Figure 1. Vegetation height for circumpolar boreal and transitional forests and shrublands were mapped with a set of 3901 90-km x 90-km extents that serve as a tiling reference system for the dataset. This southern limit of this ICESat-2 and HLS derived dataset is nominally 51.6 degrees N, which corresponds to the northern observational limit of the vegetation structure estimates from NASA's Global Ecosystem Dynamics Investigation (GEDI) Lidar.

Citation

Montesano, P.M., A. Zarringhalam, N. Thomas, A. Neuenschwander, A. Mandel, D. Minor, E. Guenther, S. Hancock, T. Feng, S. Shah, and L. Duncanson. 2026. Vegetation Height in High Latitude Forests from ICESat-2 and HLS, 2020. ORNL DAAC, Oak Ridge, Tennessee, USA. https://doi.org/10.3334/ORNLDAAC/2438

Table of Contents

  1. Dataset Overview
  2. Data Characteristics
  3. Application and Derivation
  4. Quality Assessment
  5. Data Acquisition, Materials, and Methods
  6. Data Access
  7. References

Dataset Overview

This dataset provides predictions of vegetation height for high northern latitude forests at a 30-m spatial resolution for 2020. Prediction of vegetation height used machine learning modeling with random forest by relating NASA's ICESat-2 30-m ATL08 lidar samples to data from Harmonized Landsat/Sentinel-2 (HLS) and the Copernicus GLO30 DEM for each of 3,901 90-km x 90-km tiles. The height predictions cover the extent of high latitude boreal and transitional forests, and shrublands, down to 51.6°N. This extent is guided by the European Space Agency (ESA) WorldCover v1.0 2020 dataset, includes the moss/lichen land cover associated with sparse forests and shrublands at the boreal’s cold edge, and extends south down to 51.6°N. The southern limit of these ICESat-2 and HLS-derived maps coincides with the northern observational limit of NASA’s Global Ecosystems Dynamics Lidar (GEDI).

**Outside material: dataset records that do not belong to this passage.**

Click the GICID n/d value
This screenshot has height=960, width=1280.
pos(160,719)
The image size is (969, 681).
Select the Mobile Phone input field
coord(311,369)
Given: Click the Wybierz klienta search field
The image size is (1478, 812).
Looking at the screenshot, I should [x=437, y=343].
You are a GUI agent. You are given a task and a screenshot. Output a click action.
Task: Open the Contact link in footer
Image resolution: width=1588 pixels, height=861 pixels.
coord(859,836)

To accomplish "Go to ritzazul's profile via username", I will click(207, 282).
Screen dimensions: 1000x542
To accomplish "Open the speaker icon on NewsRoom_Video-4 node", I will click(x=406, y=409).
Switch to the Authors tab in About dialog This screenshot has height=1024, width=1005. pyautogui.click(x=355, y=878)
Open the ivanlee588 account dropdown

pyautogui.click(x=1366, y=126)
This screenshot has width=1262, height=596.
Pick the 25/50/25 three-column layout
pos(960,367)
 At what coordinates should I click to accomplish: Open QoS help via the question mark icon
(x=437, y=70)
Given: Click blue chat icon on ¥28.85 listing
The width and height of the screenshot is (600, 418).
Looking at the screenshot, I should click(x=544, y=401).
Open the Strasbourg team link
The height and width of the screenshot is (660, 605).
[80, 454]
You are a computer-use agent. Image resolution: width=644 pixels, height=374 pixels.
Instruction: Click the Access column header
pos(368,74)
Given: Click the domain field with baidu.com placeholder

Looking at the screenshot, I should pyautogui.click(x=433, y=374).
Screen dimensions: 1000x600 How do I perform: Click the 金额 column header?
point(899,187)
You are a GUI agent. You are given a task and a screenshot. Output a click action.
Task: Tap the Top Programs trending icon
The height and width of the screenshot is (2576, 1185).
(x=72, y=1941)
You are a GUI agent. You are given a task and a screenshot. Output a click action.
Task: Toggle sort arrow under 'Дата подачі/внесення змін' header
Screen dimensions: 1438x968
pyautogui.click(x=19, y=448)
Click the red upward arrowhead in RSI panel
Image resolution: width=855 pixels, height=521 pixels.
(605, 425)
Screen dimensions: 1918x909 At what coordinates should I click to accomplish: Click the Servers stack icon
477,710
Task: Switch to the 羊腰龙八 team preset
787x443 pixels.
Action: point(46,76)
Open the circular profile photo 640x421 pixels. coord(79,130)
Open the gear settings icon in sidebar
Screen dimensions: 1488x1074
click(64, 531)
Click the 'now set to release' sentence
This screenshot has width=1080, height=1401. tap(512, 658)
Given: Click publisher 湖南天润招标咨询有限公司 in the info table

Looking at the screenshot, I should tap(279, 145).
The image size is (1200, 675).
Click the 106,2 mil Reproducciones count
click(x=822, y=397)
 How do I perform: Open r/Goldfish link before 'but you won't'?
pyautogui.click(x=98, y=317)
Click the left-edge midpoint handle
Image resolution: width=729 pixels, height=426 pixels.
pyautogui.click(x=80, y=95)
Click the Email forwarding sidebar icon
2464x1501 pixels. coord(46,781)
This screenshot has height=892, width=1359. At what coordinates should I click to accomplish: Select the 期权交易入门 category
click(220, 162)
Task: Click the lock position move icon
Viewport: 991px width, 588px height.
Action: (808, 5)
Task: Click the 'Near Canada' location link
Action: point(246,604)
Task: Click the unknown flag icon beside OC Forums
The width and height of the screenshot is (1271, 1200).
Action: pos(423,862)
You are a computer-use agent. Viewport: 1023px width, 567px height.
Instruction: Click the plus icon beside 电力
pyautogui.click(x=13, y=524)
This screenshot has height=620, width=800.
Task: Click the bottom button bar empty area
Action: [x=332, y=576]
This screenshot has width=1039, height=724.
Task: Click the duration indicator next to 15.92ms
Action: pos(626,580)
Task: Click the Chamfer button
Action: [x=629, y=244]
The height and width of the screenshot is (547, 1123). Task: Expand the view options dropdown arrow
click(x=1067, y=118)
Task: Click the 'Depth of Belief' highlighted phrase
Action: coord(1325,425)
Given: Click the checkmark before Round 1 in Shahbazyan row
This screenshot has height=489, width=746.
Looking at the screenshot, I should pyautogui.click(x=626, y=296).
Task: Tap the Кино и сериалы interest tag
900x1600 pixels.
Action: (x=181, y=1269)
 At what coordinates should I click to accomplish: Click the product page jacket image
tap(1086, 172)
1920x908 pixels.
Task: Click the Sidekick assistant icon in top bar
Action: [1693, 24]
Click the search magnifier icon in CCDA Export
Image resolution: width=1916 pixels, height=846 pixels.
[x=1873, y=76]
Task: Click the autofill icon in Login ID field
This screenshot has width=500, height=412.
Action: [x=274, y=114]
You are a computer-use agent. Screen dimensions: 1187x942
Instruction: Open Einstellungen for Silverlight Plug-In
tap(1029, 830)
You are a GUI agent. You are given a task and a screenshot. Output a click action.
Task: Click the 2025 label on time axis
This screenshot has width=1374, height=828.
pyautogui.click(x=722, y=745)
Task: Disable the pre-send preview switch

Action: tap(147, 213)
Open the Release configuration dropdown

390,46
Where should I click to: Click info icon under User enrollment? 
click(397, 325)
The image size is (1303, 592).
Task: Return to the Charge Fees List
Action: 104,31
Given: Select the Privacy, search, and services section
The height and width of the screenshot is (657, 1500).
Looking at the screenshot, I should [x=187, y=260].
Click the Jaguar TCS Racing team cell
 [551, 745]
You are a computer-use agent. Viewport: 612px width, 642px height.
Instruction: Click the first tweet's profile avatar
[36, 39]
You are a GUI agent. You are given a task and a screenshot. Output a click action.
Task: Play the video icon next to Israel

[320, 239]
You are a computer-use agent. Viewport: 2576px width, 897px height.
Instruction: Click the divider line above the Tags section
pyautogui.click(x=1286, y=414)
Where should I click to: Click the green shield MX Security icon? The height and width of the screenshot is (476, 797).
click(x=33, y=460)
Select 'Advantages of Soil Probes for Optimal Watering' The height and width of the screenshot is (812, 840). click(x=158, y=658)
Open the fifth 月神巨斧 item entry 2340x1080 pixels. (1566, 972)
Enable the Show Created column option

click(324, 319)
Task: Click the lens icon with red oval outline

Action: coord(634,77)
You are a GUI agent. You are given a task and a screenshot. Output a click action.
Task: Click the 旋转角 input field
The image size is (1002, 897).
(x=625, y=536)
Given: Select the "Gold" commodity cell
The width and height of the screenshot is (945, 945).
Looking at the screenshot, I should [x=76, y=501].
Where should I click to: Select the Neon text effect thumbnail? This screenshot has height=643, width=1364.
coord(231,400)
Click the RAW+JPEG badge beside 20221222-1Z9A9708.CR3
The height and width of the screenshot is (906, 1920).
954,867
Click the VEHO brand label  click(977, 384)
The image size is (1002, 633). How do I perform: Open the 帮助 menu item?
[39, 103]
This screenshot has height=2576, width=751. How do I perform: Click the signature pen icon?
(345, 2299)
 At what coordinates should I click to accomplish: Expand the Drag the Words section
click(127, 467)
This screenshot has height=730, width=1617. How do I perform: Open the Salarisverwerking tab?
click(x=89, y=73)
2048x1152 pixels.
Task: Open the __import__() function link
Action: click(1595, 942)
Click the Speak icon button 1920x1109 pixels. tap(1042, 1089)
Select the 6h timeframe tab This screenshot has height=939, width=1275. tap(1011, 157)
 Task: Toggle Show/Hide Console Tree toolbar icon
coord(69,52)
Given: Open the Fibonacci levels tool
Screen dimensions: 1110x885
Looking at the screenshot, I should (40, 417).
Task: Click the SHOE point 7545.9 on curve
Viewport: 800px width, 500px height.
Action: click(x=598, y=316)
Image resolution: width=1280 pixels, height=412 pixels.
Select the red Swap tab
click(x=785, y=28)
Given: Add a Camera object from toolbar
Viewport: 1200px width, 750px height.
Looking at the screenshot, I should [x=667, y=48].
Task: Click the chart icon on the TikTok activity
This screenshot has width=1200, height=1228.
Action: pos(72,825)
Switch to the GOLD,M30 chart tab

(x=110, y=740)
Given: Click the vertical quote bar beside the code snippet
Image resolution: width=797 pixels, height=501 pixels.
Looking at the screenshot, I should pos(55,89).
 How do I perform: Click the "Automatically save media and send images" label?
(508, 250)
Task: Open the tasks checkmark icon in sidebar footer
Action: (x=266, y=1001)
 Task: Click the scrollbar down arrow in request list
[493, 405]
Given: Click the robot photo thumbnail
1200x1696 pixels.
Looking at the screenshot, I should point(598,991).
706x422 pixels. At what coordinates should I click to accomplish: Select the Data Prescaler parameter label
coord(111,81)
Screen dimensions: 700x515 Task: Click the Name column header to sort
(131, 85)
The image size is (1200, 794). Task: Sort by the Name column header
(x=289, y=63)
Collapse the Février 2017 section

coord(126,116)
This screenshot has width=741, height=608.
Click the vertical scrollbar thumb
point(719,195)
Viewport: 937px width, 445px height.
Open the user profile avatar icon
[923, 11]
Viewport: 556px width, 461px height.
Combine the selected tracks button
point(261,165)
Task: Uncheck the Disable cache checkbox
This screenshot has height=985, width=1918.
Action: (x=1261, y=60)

Models of vegetation height used spectral and topographic covariates associated with ICESat-2 30m observations. Non-vegetated areas (e.g. built-up, water, rock, ice) were masked out. HLS data were used to compute a suite of vegetation indices, including NDVI, NDWI, NBR, NBR2, TCW, TCG and, combined with the topographic covariates from GLO30 DEM, were used to predict 30-m vegetation height for each tile. 

Mapping woody vegetation height is essential for understanding, monitoring, and managing forest carbon stocks and fluxes. This dataset is designed both for circumpolar boreal-wide mapping and for filling the northern spatial data gap from the GEDI mission. Estimates of mean vegetation height with standard deviation are provided in cloud-optimized GeoTIFF (COG) format. Observations of ATL08 (30 m segments) used for model training data are included in parquet file formats. 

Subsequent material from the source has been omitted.